— Begin Stored rows —

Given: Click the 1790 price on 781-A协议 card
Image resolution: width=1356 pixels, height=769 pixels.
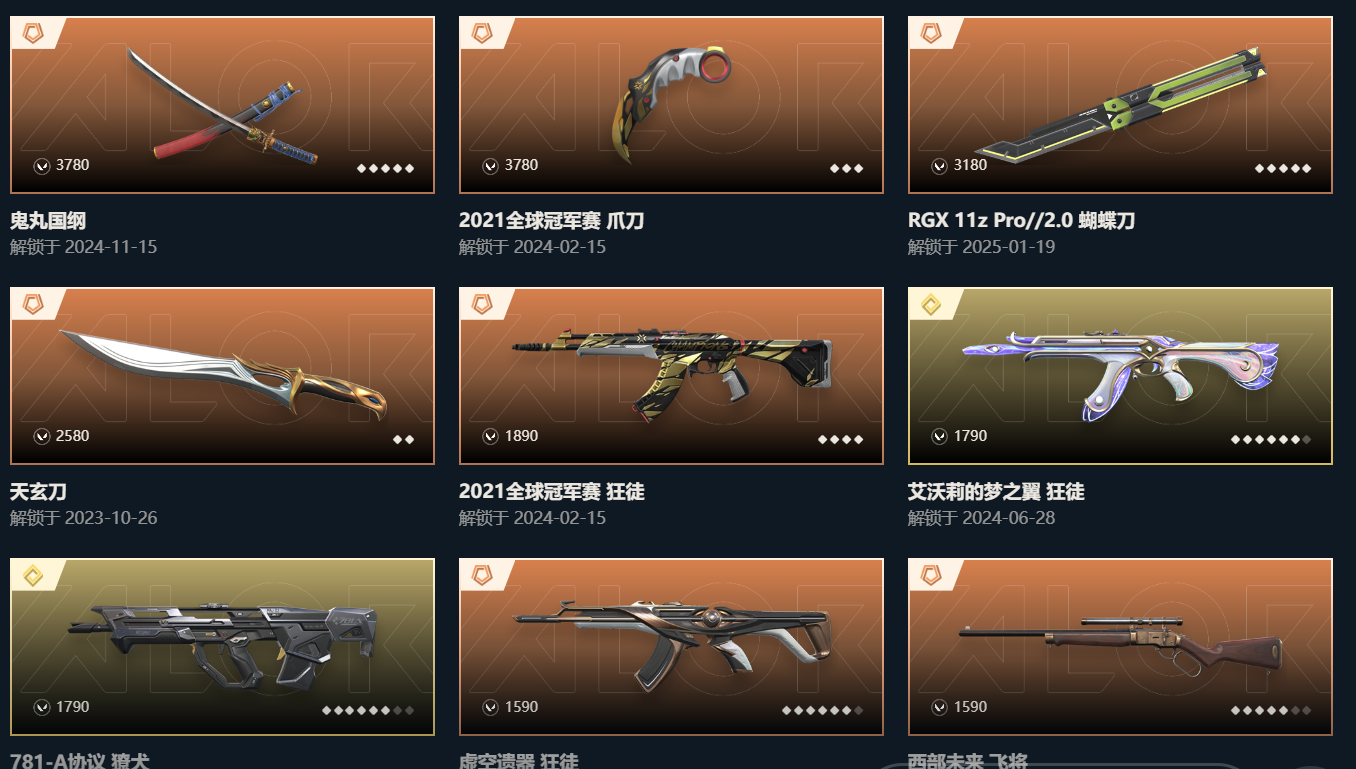Looking at the screenshot, I should click(x=72, y=707).
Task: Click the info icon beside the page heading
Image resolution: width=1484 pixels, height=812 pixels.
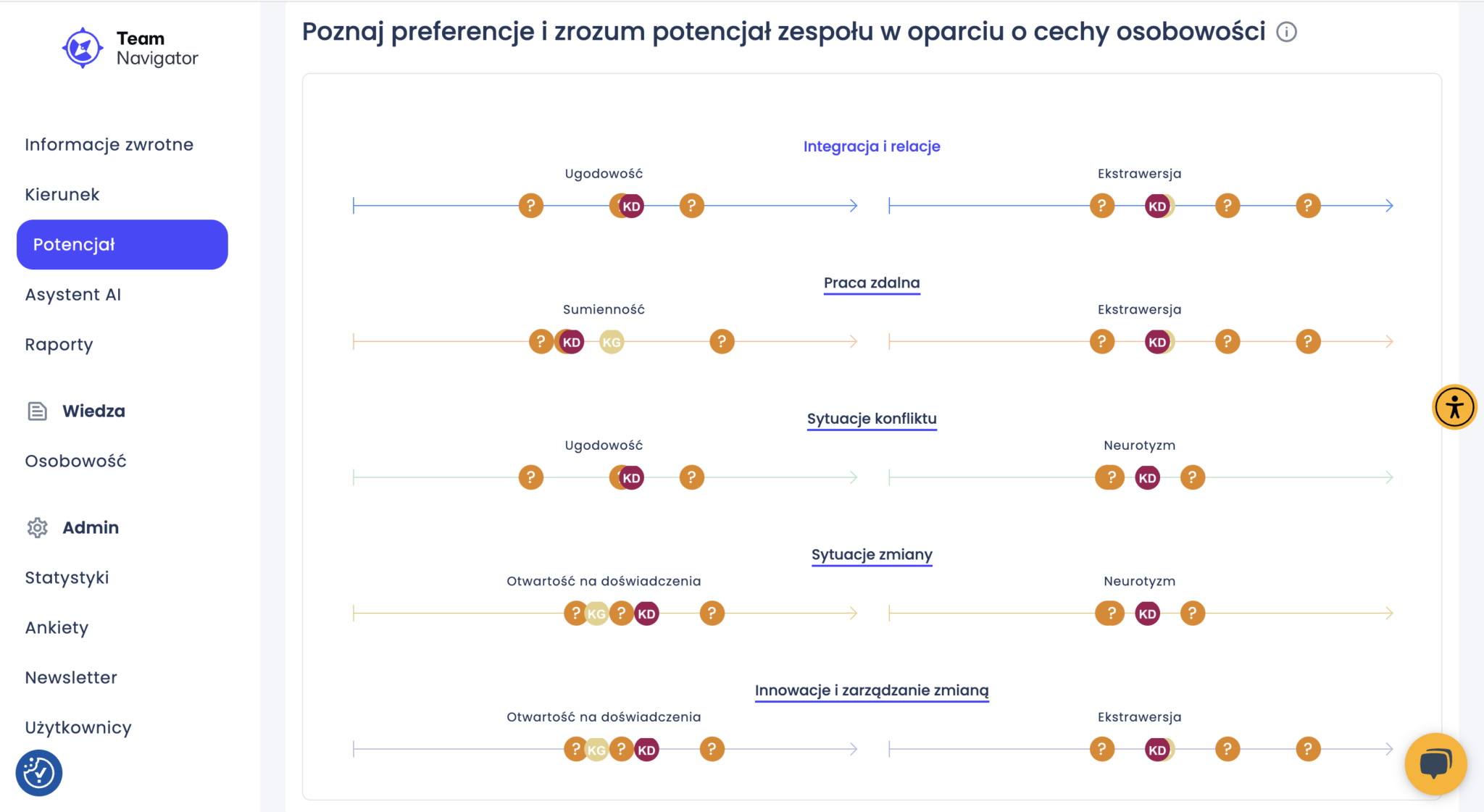Action: pyautogui.click(x=1286, y=32)
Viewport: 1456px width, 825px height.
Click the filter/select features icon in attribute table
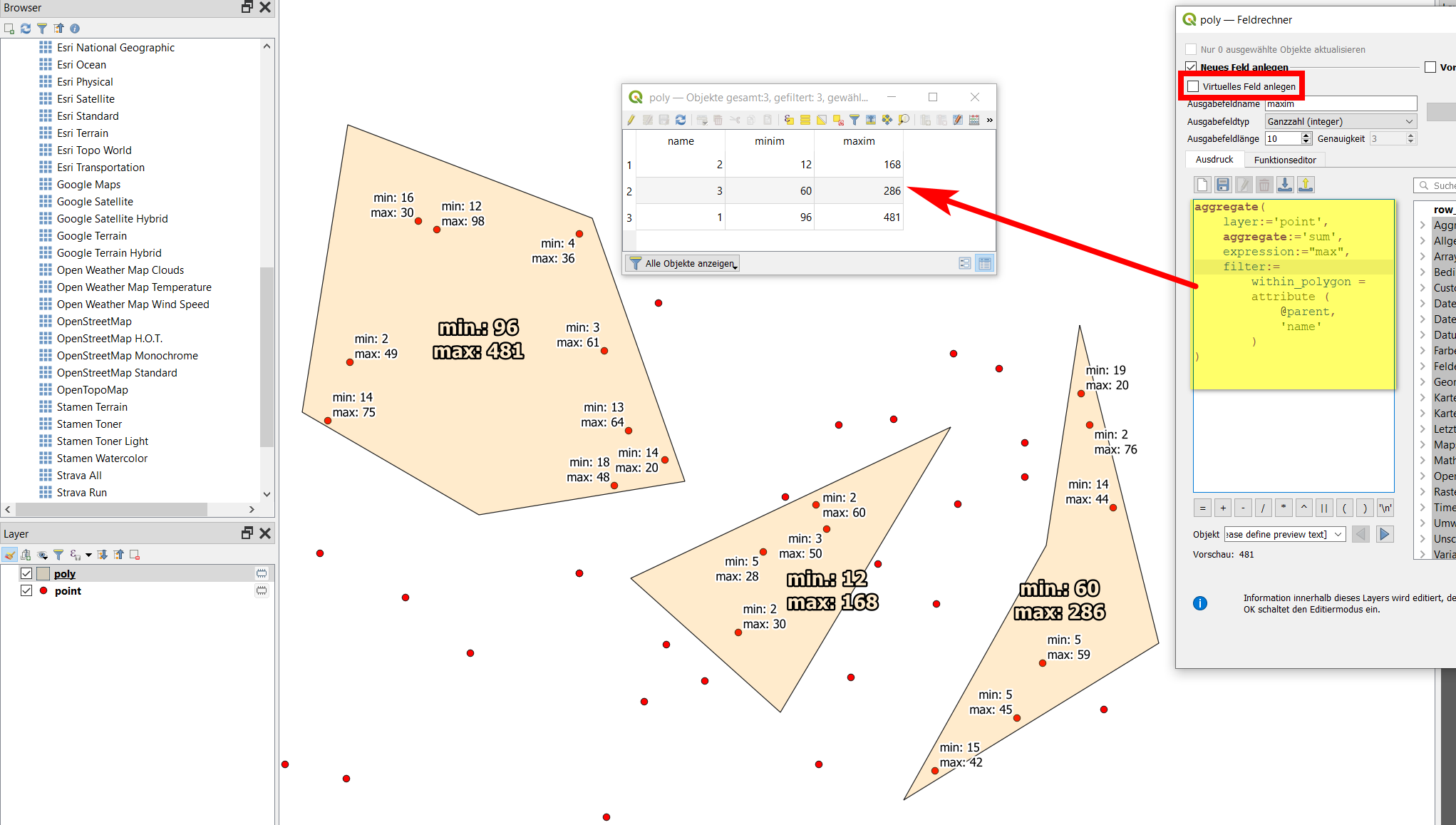[x=856, y=120]
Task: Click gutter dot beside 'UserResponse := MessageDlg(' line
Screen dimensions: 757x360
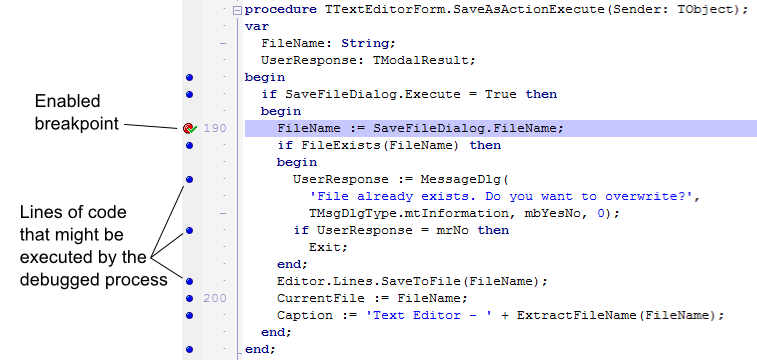Action: tap(189, 180)
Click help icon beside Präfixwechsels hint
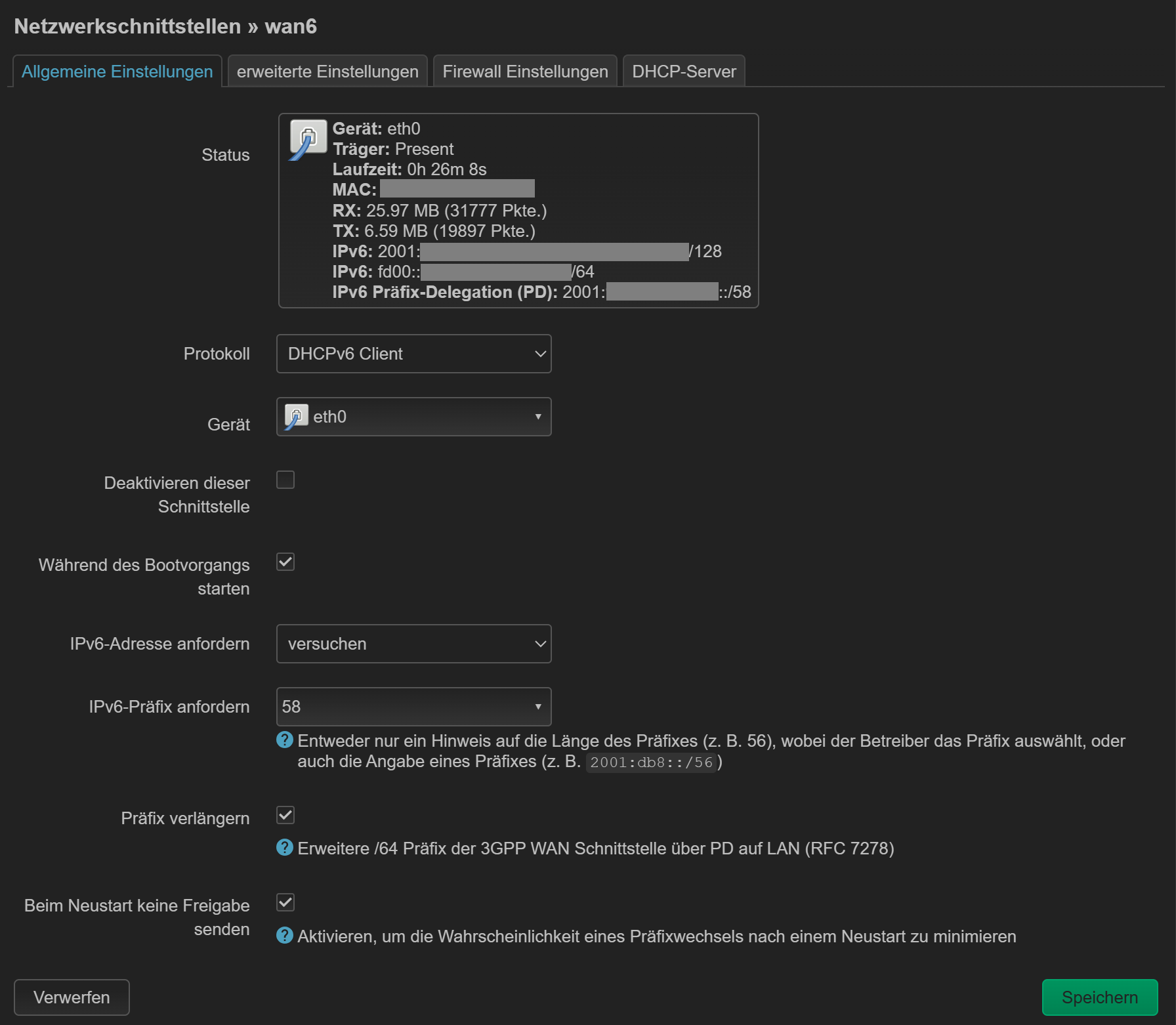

— End Stored rows —

• Task requirements: Please change "help icon" to "question mark icon" in the stretch from the line containing "Task: Click gutter" through the end of the records, and write those lines out again with nothing else altered. Leave the pictures out of your answer.

• Correct result:
Task: Click gutter dot beside 'UserResponse := MessageDlg(' line
Screen dimensions: 757x360
Action: tap(189, 180)
Click question mark icon beside Präfixwechsels hint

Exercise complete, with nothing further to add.